ラグビーリパブリック

日本代表・中村亮土、磨き上げた防御で8強入り。

2019.10.25

ワールドカップの舞台で日本代表の12番として奮闘した中村亮土(Photo: Getty Images)


 身長178センチ、体重92キロ。国際レベルでは決して大柄ではないその身体つきで、巨漢戦士へ果敢に刺さってきた。

 28歳の中村亮土は、ラグビー日本代表のインサイドCTBとしてワールドカップ日本大会で準々決勝までの全5試合に先発。特にアイルランド代表を19-12で倒した9月28日のプールA第2戦では、チーム内のBKで最多の11本のタックルを放つ(静岡・エコパスタジアム)。

 相手をなぎ倒すだけでなく、その後の素早い起立や的確に穴を埋める位置取りなど生来の持ち味も発揮。守りの人には、こんな自覚があった。

「(防御は)僕の生きる道じゃないけど、ここに残って世界と戦うために、ごく普通の選手がどう生き残るかというために磨いたもので…」

 2016年秋に発足したジェイミー・ジョセフ ヘッドコーチ体制のジャパンへは、2017年から参加。当初は前回のワールドカップを経験した立川理道や、ラファエレ ティモシー、ウィリアム・トゥポウといった海外出身者との争いを強いられ、2018年に加わった兄弟チームのサンウルブズでもマイケル・リトルら強豪国の戦士と競い合っている。

 ここで磨いたのが、防御にまつわる詳細だった。実戦で成功体験を重ね、大舞台で躍動したのだ。

「サンウルブズ(国際リーグのスーパーラグビー)、これまで経験させてもらったテストマッチで、(防御を)強みとしてはっきり自信を持てた。ここを伸ばして世界と戦うという、明確なものができたと思います」

 常に防御をはじめとした、「チームから求められていることを徹底的にやり切ること」に傾注。大会前には目標を「結果としてはベスト8以上」とし、「それをすることによって、いまいる子どもたち、いまラグビーにあまり興味のない人たちに興味を持ってもらって、今後20~30年、日本のなかでのラグビーがより価値の高いものになっていけばと願うばかりです」とも続けていた。

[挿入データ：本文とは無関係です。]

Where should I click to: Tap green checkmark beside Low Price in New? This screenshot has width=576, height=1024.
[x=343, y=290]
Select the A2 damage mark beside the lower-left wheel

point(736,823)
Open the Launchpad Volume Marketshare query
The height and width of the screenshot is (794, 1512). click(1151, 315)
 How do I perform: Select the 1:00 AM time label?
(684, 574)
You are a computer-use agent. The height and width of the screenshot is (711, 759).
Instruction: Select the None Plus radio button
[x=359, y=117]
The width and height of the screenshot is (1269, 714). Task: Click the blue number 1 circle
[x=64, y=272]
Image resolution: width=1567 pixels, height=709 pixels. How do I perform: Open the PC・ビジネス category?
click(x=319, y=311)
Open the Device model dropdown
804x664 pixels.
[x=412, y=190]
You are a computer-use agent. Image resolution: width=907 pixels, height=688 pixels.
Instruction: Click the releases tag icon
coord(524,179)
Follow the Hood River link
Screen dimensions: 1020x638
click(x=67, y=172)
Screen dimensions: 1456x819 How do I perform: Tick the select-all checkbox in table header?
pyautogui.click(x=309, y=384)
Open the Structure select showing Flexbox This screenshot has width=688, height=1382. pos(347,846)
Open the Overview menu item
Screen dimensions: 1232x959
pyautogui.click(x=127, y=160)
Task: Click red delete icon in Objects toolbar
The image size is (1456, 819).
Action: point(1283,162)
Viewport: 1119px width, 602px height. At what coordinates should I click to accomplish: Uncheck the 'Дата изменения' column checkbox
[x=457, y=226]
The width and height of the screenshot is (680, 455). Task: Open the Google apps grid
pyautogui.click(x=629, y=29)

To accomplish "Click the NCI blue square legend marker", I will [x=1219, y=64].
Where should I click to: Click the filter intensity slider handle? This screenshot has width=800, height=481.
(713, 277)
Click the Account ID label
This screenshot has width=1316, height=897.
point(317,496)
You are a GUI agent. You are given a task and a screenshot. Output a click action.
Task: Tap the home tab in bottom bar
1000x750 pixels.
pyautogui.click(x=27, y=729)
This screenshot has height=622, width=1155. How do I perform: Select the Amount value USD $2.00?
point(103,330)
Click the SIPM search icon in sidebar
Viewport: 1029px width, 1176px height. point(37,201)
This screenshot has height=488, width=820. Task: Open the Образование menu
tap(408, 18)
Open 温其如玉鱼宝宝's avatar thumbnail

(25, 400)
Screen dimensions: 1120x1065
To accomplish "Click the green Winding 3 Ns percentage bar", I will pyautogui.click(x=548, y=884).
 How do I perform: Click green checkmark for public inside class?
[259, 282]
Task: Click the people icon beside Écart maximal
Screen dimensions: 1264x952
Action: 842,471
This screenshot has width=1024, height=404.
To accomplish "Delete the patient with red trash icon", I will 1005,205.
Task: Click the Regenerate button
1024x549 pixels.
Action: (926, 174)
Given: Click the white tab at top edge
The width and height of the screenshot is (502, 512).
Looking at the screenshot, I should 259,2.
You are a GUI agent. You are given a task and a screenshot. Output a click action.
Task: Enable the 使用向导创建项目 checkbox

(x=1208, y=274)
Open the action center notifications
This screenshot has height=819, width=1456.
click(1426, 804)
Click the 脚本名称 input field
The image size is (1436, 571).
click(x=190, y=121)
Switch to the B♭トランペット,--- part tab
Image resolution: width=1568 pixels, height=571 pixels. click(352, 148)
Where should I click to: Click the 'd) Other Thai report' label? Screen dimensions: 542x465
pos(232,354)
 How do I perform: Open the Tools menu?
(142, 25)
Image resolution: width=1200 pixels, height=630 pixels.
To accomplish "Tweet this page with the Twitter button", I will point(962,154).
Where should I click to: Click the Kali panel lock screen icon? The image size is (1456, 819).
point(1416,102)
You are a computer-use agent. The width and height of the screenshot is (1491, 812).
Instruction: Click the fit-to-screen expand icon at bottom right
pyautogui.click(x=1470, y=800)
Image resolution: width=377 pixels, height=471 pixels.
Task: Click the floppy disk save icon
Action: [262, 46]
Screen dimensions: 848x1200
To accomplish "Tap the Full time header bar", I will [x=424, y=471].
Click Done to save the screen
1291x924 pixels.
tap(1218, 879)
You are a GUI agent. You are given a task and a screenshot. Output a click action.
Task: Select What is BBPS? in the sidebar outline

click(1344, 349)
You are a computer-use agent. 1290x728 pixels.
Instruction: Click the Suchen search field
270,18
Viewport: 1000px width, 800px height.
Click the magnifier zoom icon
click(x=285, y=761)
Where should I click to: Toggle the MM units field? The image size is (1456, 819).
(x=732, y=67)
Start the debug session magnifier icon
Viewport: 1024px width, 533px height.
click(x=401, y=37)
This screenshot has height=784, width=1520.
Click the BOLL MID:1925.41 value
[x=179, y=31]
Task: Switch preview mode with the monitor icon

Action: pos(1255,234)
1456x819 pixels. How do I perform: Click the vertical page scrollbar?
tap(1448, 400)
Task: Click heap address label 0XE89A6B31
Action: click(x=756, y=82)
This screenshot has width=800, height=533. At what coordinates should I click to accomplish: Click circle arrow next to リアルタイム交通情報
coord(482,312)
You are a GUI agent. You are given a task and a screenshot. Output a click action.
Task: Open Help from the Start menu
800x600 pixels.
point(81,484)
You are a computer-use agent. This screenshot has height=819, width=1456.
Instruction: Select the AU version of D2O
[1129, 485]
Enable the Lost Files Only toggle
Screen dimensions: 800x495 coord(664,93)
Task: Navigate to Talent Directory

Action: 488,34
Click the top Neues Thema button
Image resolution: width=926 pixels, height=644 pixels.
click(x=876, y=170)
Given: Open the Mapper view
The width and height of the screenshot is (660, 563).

「でも、僕らのやれることはグラウンドでのパフォーマンスだけ。そこでいろんな方に勇気を与えられて、支えてきてもらった分の恩返しができる。強い思いを持ってやっていきたい」

 防御の破られた箇所へ必死に戻ってタックルしては、「気合いです。チームにどれだけの思いがあるか、どれだけのものを背負っているか、です」。結局、チームの仲間とともに有言実行を果たした。